Théâtre des Béliers Parisiens, du mardi au samedi à 21h. Réservations : 01 42 23 27 67. theatresdesbeliersparisiens.com

Alain Bernard Piano rigoletto

Texte d’Alain Bernard, Jean-Claude Islert, Pascal Légitimus.
Vous connaissez certainement des amoureux de théâtre qui disent « Les one-man show - pardon les seul-en-scène - je trouve qu’il y en a de plus en plus, et même qu’il y en a trop ; bien sûr ils coûtent moins cher que… et puis… mais un seul personnage sur les planches, ce n’est pas vraiment du théâtre, n’est-ce pas ? » Vous souriez plein de compassion et vous vous dites in petto : « Evidemment cette personne n’est pas forcément une grincheuse, mais elle n’a certainement pas entendu parler de ce que propose cet été Alain Bernard dans la capitale après avoir enchanté Avignon-off l’été dernier et la France entière.
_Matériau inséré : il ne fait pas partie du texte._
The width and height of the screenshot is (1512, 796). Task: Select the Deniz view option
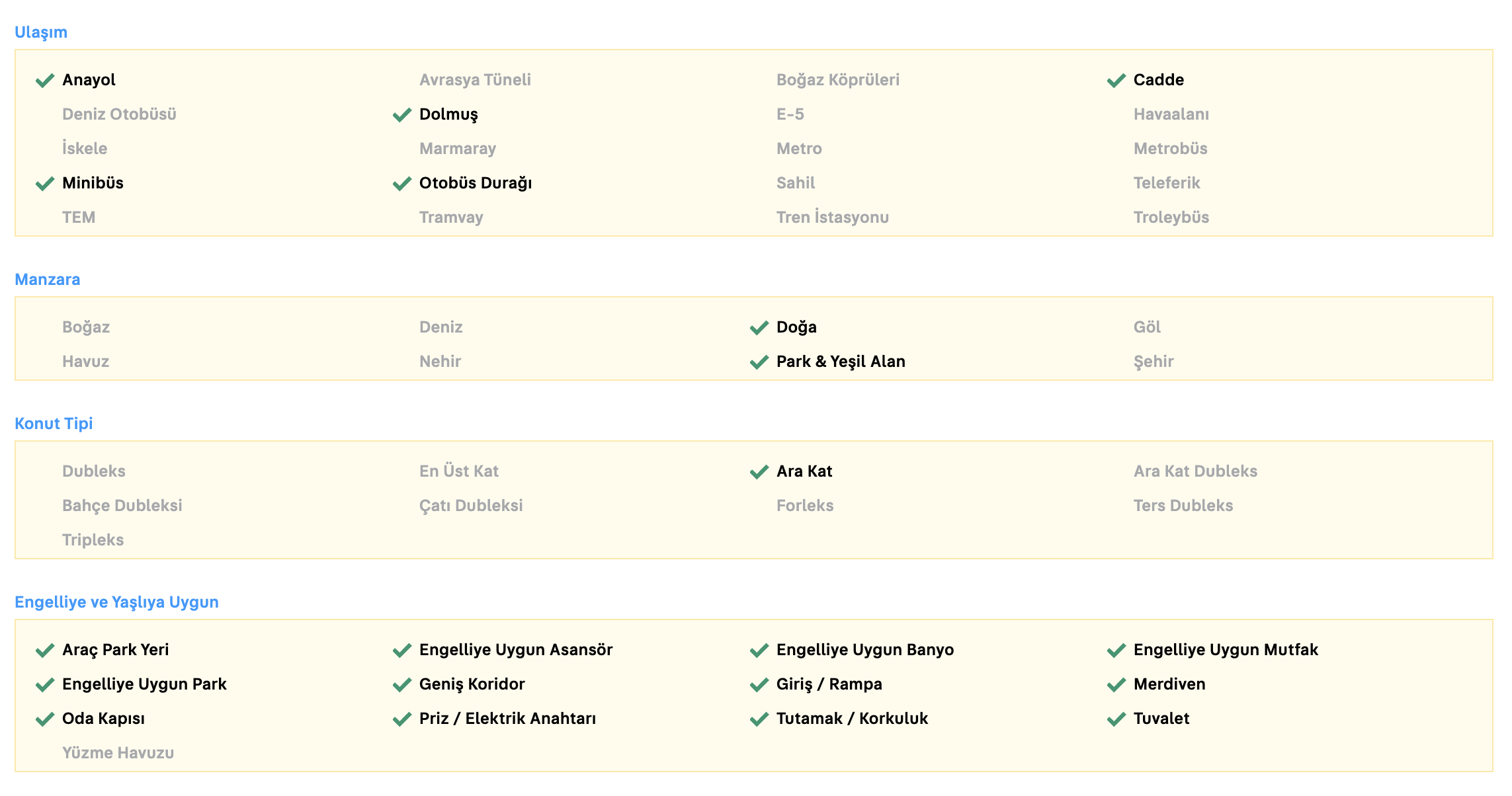pyautogui.click(x=441, y=327)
Alain Bernard entre son piano et son Casio joue le professeur qui veut faire aimer la musique à sa marmaille d’élèves ou futurs élèves. Il s’en tire à merveille, connait bien la musique qu’il joue divinement. Il nous regarde dans les yeux tout en maniant ses instruments dont on voit combien il les aime. En plus il est drôle : avec humour et autodérision parfaitement maniés et maîtrisés. On rit et on est heureux. Que du bonheur !
Théâtre Les Déchargeurs, vendredi et samedi à 19h30, jusqu’au 28 septembre 2013. Réservations : 01 42 36 00 50.

01 juillet 2013

Faites comme chez vous !!!

Une comédie de Jean Barbier, mise en scène d’Eric Henon assisté par Magali Faure.
Avec Pascal Sellem, Vannick Le Poulain, Emanuelle Galabru, Idriss, Fanny Guillot, Simon Boinnard, Yvon Carpier.
Soit le Théâtre Daunou qui depuis des générations accueille les Parisiens et les autres montés à ‘la capitale’ sachant qu’ils y seront mieux que bien reçus et que ses rideaux de scène superbement bleus font un pied de nez à ceux, rutilants et sanglants, des théâtres ‘normaux’. Donc un vaudeville : un tel aime une telle, laquelle forcément aime un ou une autre telle, lequel et laquelle fricotent avec… De grâce ne nous dites pas : « mettez-les là, on va les trier ». Calez-vous dans votre fauteuil comme vous le faites chez vous dans votre canapé et attendez la suite. Elle viendra dans l’ordre d’un désordre désopilant, avec ouvertures, fermetures et claquages de portes, entrées et sorties des personnages qu’on n’attendait pas et qui ne devraient surtout pas se rencontrer. Trois hommes embarrassés, embarrassants dont l’aimable humoriste Pascal Sellem dont on connaît le punch, trois femmes séduites et séductrices, dont l’une très jeune et hyper-sensible larmoie fort joliment : forcément elle est perturbée car porteuse d’un ou d’une chose qu’elle a mise en route avec son petit ami. La distribution incluant Vannick Le Poulain nièce de l’excellent qui-vous-savez et Emmanuelle Galabru, fille de cet autre excellent qui-vous-savez est portée à bout de bras par Idriss : dense, drolatique, aux sourire et rire contagieux et à la présence redoutable ; il est le dernier à intervenir sur scène, costumé en…on ne vous le dira pas vraiment, mais peut-être vient-il aussi de cuisiner quelque… dindon. L’équipe n’a pas pris de risques. Allez  vous-mêmes au Daunou déguster tout cela, également sans risque mais avec plaisir.
Théâtre Daunou, du mercredi au samedi à 21 heures, matinée le dimanche à 15 heures 30. Réservations : 01 42 61 69 14.